→ **EXERCISE OBJECTIVE**: Only the lines from the line that contains "Expand the admin menu in WordPress bar" through the final line of the entries below belong in your answer, copied exactly and without pictures.

[Items from a data source]

┄┄┄┄┄┄

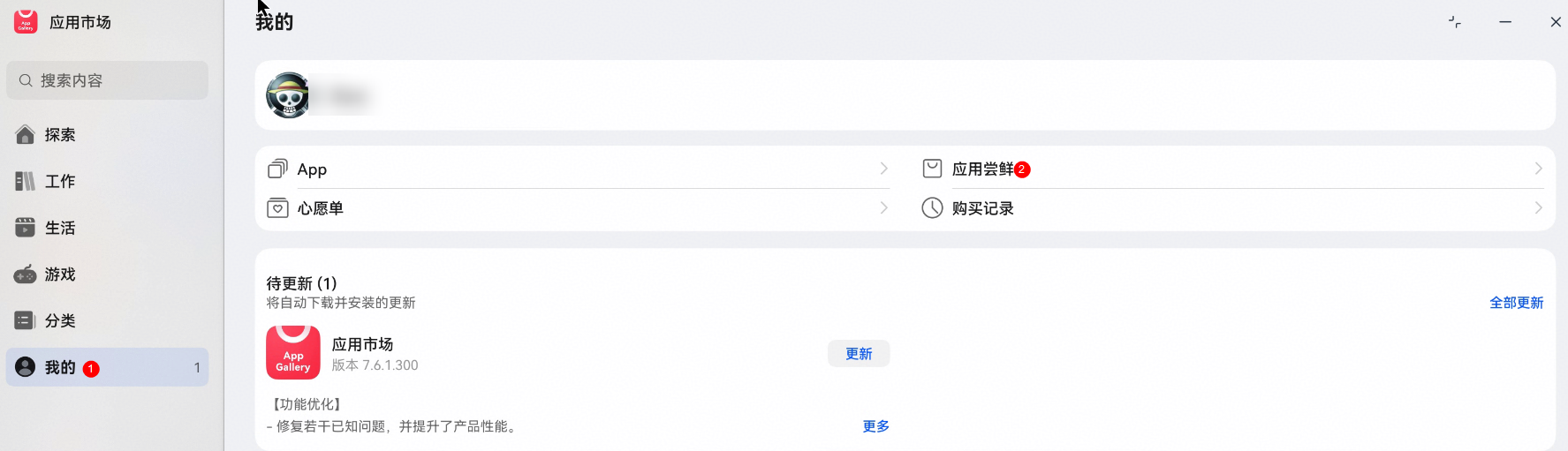This screenshot has width=1568, height=451.
Task: Select the 工作 books icon
Action: click(26, 181)
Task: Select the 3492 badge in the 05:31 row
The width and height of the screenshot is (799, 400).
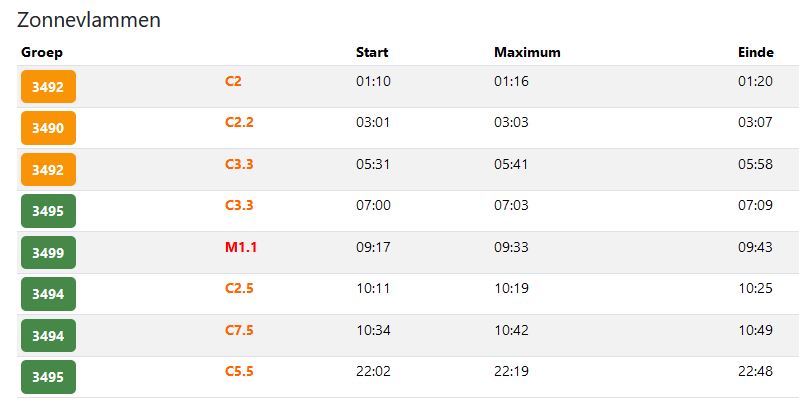Action: [48, 170]
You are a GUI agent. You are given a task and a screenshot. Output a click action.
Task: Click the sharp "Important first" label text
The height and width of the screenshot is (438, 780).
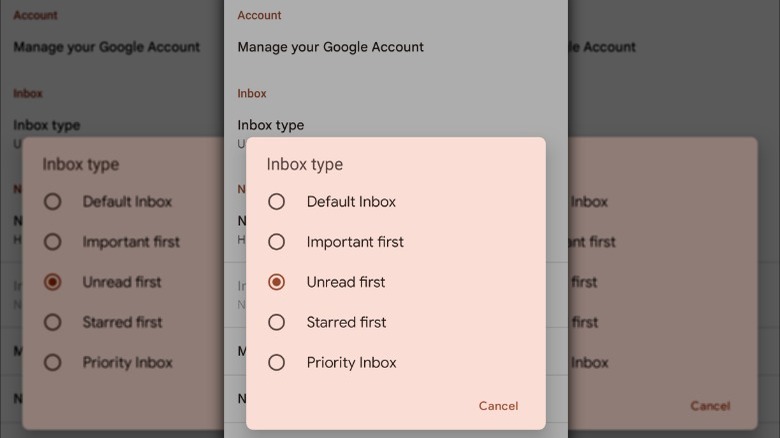(355, 242)
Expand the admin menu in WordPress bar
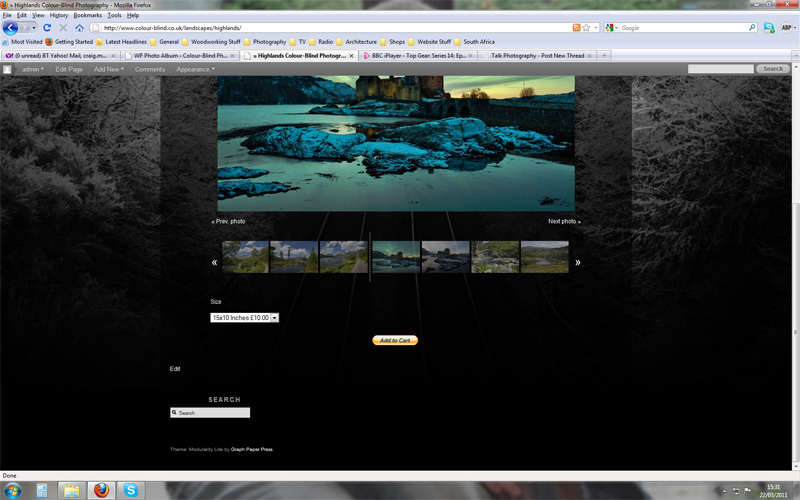Viewport: 800px width, 500px height. 33,69
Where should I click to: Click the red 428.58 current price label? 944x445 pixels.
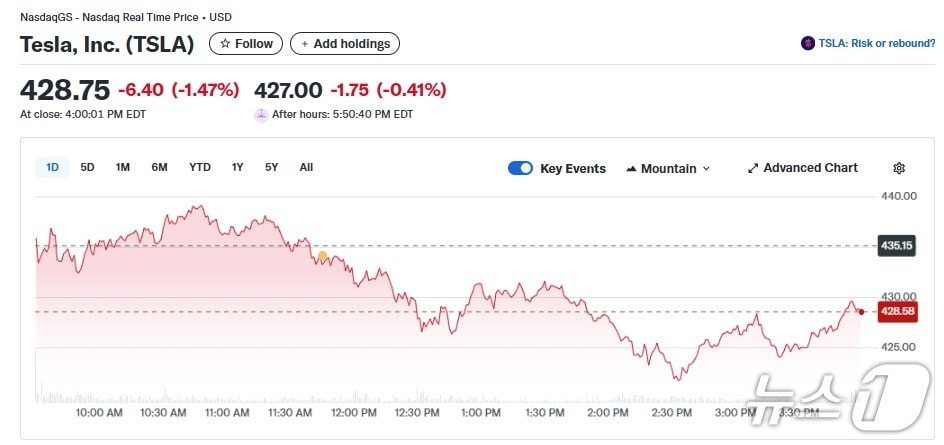[x=896, y=312]
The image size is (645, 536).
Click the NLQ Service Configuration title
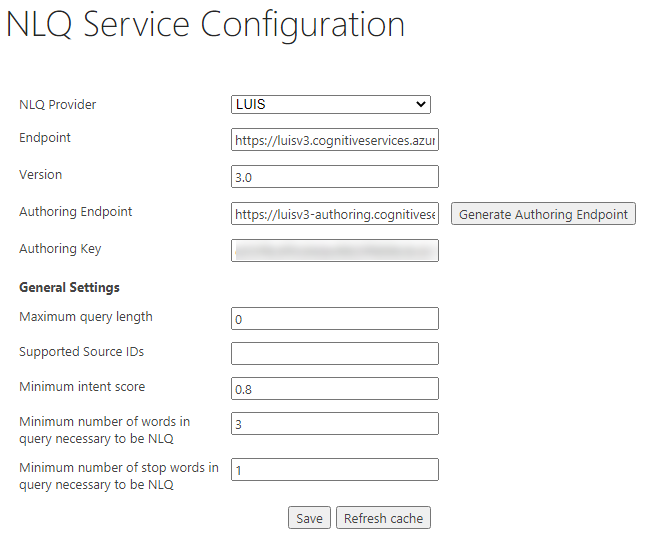(x=205, y=26)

┄┄┄┄┄┄

→ **ANSWER SECTION**:
Expand the admin menu in WordPress bar
Viewport: 800px width, 500px height. 33,69
Where should I click to: Click the red 428.58 current price label? 944x445 pixels.
[x=896, y=312]
The image size is (645, 536).
Click the NLQ Service Configuration title
(x=205, y=26)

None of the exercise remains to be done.